Gastroprotective effect of Astragaloside IV: role of prostaglandins, sulfhydryls and nitric oxide

Abstract

This investigation evaluated the gastroprotective activity of Astragaloside IV, a cycloartane-type triterpene glycoside isolated from Astragalus zahlbruckneri. Gastric mucosal damage was induced in rats by intragastric ethanol (1 mL/rat). Rats treated orally with Astragaloside IV suspended in Tween 80 at 3, 10 and 30 mg kg−1, showed 15, 37 and 52% gastroprotection, respectively. The gastroprotection observed at 30 mg kg−1 for this compound was attenuated in rats pretreated with NG-nitro-l-arginine methyl ester (70 mg kg−1, i.p), a nitric oxide (NO)-synthase inhibitor, suggesting that the gastroprotective mechanism of this glycoside involves, at least in part, the participation of NO. The gastroprotective effect of Astragaloside IV was not affected by the inhibition of prostaglandin synthesis with indometacin (10 mg kg−1, s.c.) nor by the block of endogenous sulfhydryls with N-ethylmaleimide (NEM, 10 mg kg−1, s.c.).
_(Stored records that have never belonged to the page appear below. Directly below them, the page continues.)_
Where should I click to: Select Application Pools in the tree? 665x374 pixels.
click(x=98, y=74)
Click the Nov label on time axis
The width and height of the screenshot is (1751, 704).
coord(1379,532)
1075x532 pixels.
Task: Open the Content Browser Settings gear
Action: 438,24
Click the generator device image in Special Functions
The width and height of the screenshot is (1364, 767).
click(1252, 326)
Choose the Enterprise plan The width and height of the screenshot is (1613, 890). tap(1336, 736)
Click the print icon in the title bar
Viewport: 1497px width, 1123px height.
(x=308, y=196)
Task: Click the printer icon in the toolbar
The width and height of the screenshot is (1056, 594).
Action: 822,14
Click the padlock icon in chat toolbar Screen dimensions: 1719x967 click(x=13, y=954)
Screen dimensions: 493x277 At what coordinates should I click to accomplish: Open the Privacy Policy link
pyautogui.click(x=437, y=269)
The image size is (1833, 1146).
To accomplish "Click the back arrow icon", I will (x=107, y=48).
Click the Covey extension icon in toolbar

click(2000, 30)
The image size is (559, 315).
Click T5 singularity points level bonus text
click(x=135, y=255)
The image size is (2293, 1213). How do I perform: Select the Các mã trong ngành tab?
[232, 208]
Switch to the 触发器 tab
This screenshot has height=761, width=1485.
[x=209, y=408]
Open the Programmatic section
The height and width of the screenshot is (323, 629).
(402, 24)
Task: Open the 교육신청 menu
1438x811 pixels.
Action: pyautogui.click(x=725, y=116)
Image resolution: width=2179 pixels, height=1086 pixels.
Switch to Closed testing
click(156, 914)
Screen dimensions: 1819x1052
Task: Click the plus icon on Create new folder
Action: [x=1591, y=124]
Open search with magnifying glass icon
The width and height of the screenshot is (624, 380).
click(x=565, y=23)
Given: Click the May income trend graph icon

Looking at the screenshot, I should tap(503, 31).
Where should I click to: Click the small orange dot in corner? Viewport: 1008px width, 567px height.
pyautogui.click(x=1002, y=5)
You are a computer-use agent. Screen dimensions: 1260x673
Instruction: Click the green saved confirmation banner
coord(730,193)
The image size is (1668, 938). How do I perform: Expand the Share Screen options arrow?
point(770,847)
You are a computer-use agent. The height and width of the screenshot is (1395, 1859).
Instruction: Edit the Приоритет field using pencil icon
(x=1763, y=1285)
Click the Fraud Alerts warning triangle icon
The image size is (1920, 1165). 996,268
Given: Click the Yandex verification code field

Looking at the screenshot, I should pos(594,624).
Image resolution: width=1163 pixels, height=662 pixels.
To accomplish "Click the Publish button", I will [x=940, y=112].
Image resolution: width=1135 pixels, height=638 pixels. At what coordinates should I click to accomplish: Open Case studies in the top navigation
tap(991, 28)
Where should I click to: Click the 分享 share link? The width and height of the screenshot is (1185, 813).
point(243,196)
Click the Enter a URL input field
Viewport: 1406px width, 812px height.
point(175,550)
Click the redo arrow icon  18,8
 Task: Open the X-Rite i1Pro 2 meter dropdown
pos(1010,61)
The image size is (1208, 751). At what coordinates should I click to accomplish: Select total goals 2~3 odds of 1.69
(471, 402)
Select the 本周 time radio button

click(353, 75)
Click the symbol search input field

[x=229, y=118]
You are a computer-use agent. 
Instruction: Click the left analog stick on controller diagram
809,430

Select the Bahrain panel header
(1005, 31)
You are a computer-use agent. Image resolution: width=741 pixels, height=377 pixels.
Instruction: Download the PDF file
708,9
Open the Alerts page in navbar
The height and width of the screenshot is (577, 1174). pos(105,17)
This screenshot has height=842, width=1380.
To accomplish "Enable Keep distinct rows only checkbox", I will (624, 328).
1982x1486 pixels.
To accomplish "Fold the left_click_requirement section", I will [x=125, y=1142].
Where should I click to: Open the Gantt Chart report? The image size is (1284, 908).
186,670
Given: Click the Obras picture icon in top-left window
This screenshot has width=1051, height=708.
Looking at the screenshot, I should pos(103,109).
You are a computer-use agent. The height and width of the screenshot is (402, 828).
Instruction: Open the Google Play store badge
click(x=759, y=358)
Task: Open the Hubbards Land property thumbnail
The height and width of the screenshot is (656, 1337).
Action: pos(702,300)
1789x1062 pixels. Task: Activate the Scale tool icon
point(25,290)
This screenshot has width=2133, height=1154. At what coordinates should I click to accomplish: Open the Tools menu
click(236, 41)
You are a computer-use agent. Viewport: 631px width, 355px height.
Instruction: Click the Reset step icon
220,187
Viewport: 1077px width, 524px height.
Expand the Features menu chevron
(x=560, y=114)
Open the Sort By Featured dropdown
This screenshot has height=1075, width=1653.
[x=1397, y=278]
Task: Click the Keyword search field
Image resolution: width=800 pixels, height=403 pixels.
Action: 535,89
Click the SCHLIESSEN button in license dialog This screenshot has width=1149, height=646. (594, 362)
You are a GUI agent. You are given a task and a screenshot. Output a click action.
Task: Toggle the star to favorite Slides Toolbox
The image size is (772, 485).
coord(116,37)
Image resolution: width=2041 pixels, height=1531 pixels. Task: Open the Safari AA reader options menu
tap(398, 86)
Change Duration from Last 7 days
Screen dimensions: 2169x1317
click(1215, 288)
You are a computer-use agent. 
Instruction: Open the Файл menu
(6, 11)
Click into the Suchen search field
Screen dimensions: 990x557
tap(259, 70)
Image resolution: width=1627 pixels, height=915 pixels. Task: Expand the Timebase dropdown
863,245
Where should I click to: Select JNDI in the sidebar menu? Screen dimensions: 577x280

Carbenoxolone was used as a gastroprotective model drug and showed a dose-dependent gastroprotective effect (25, 43 and 88% of gastroprotection, at 3, 10 and 30 mg kg−1, respectively). The partial participation of prostaglandins, sulfhydryls and NO was observed in the gastroprotective mechanism of carbenoxolone.